Ecommerce keyword research might sound like a technical chore, but it’s the first real step to getting your products noticed on digital shelves.


Most marketplace sellers struggle with knowing which keywords to focus on — should you go for high-volume terms, or niche ones? Should you mimic competitors or find gaps they’ve missed? And what about backend keywords no one even sees?


Figuring out which ecommerce SEO keywords actually push your listings up the rankings in marketplaces like Amazon, Walmart, or Target often feels like throwing spaghetti at the wall.


But here’s the deal: get your ecommerce keyword research strategy right, and everything else starts to click. Better rankings. More traffic. Higher conversions.


Let’s walk through how to make intelligent, data driven keyword decisions that help your listings get found and actually sell.



Why Keyword Research is Crucial for Marketplace Sellers


Marketplace algorithms live and breathe ecommerce keywords. They’re the invisible gatekeepers deciding whether your product shows up — or sinks — when someone types in “sweet snacks” or “kids snacks.”


It’s not just about being relevant. It’s about being relevant enough to outrank everyone else.


Two key metrics make or break your visibility:

  1. Organic Share of Voice: This tells you how often your products show up in search results compared to your competitors. If your organic share is low, it means your competitors are hogging the spotlight and pulling in more traffic.

  2. Search Rank / Position: This is your product’s average ranking for a given keyword or keyword group. If you’re not in the top 3–5 spots, chances are shoppers won’t even scroll far enough to find you.


If your product listings are missing the right ecommerce SEO keywords—or worse, targeting irrelevant ones—your products could be buried deep in the results.


But when your ecommerce keyword research is done right, everything changes.
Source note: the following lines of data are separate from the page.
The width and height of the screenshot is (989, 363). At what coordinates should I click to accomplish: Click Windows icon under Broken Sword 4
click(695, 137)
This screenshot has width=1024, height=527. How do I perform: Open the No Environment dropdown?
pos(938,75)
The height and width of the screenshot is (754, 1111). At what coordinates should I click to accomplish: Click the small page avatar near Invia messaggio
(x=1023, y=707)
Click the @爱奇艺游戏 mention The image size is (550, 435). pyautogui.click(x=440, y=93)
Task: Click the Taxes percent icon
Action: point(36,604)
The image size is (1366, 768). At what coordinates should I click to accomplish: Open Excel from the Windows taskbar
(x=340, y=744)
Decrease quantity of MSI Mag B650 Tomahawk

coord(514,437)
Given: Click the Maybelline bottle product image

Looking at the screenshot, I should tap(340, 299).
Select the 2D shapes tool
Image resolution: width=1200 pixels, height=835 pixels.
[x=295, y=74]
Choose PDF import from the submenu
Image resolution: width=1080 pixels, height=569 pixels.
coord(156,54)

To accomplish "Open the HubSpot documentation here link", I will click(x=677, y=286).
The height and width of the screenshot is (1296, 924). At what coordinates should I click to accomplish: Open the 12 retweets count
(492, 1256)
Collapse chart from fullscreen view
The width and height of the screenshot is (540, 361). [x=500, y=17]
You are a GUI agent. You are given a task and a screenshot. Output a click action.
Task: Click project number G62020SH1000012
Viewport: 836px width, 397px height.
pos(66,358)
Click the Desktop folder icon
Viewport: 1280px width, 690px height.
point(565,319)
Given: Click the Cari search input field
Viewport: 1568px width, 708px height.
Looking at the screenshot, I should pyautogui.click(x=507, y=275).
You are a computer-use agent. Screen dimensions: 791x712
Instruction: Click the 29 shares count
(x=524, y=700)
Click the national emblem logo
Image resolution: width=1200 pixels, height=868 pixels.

You:

• Show up in front of the right people, at the right time

• Climb higher in search rankings where it matters most

• Attract niche buyers who are more likely to convert

• Outrank your competition by targeting keywords they’ve overlooked


It’s not just about visibility—it’s about winning the shelf space on marketplaces that shoppers actually see.


Overview of Marketplace Ecommerce Keyword Research


When we talk about ecommerce keyword research, we’re not just chucking terms into a tool and hoping for the best. There’s strategy behind the madness.


Types of Ecommerce Keywords for Marketplaces


Picking the right ecommerce keywords is the secret sauce behind every top-selling snack listing. Let’s break down what that mix should look like — using snacks as our tasty example.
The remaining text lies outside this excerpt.